このビザは、働く事も出来るし、学校に行く事もオーストラリア内を旅行する事も出来る、最も自由の利くビザである。

英語もほとんど話せないまま、何故か行ってしまった。
なぜ行ったのか今は自分でも理由が良く分からないが、同じ1年をここで過ごすなら、他の国で1年住んでみたらどうなるのか?という安易な理由だったかも知れない。

治安が最も良く、物価が安かったという理由でオーストラリアを選んだ。
今思えば、あの英語力で、よく無事に住んで帰ってこれたと思うし、どうやってあの時、オーストラリア人と住み、楽しんでいたのか不思議である。
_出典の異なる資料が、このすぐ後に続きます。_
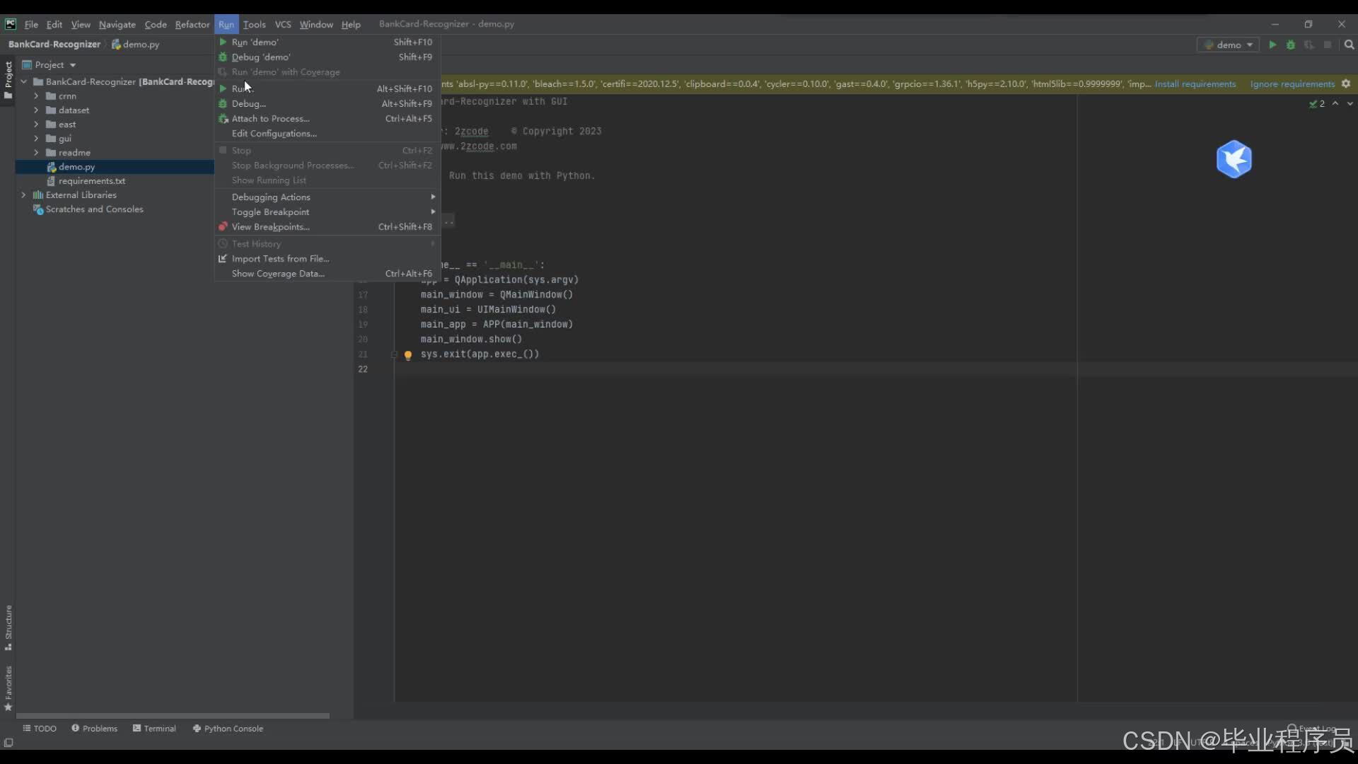This screenshot has width=1358, height=764.
Task: Click the intention lightbulb in the gutter
Action: (x=408, y=355)
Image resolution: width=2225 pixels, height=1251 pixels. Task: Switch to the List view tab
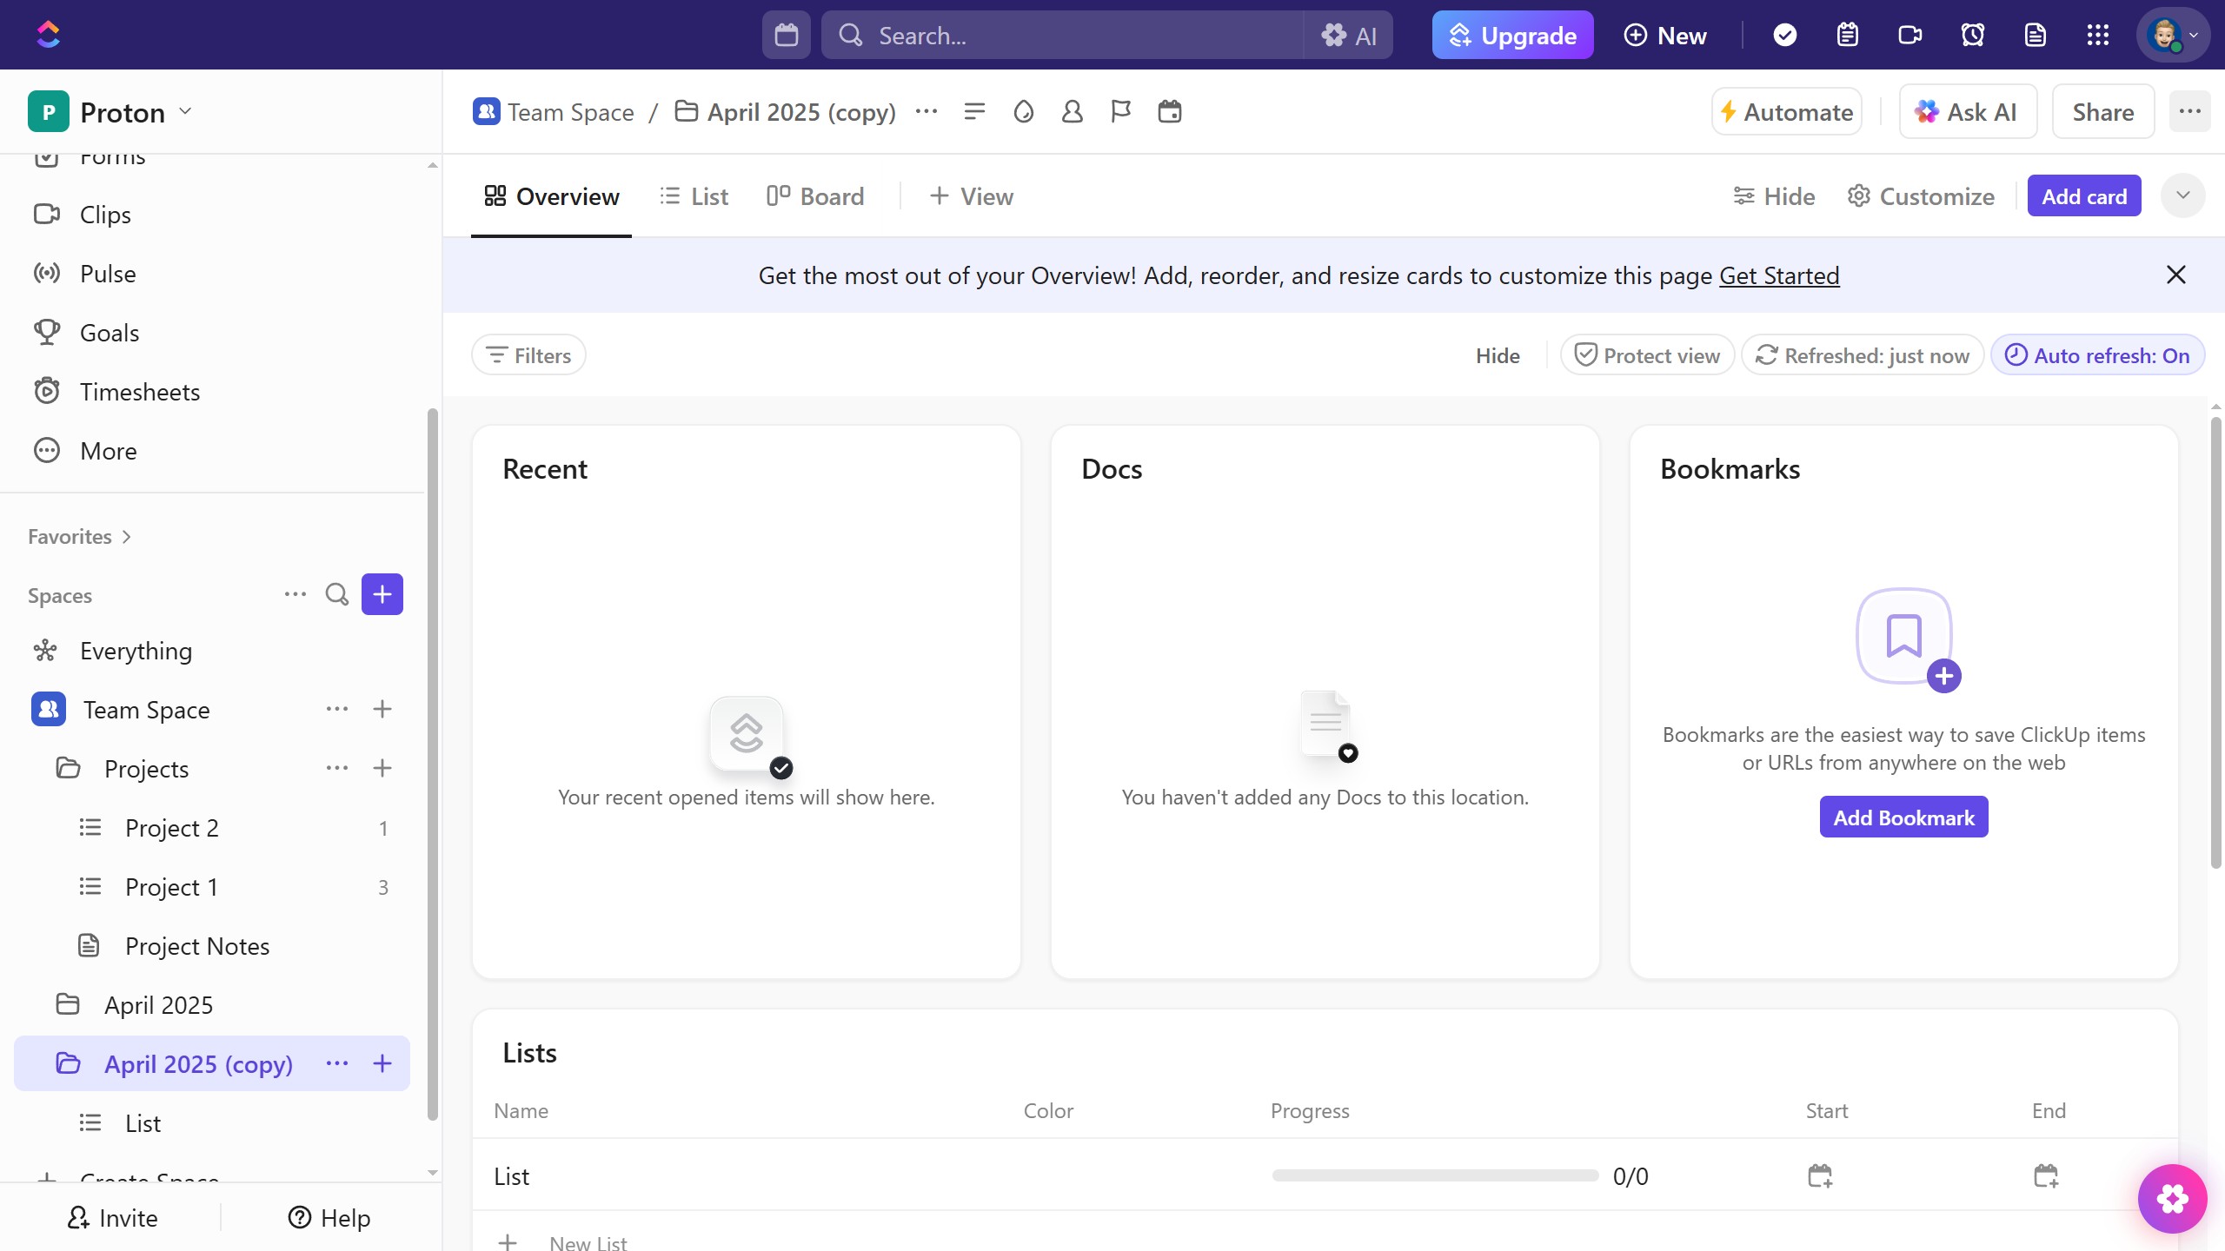click(x=694, y=196)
最近、職場の数人の若者が、オーストラリアにワーホリに行くのが流行っている。
去年も2人、今年も3人行く事になった。

オーストラリアと言えば、日本人はシドニーやメルボルン、クイーンランドに住みたがるが、都会育ちの私には、何の魅力もなく、何の変化も感じない場所である。
しかも日本人が多すぎて、好きではなかった。

私がオーストラリアに住んでいたという理由で、このワーホリに行く若者組が、けっこう話しかけてくるようになった。

私がいつも思うのは、イギリス人にとって、オーストラリアは避暑地感覚であるということ。
せっかく違う国に住むのなら、なぜ違う文化と言語の国に住まないのか、なぜ若いのに冒険しないのかなと、残念に思ってしまう。

オーストラリアなど、イギリスと文化もほぼ同じ、食べる物もほぼ同じ、違うのは夏に太陽が照るということだけである。

まず言葉には苦労する必要はない。
同じ英語であるし、イギリスの資格はオーストラリアでも有効であるから、仕事も問題なく見つかる。

日本人がオーストラリアに行く勇気と、イギリス人がオーストラリアに行く勇気の差は大きいと、つくづく感じてしまう今日この頃である。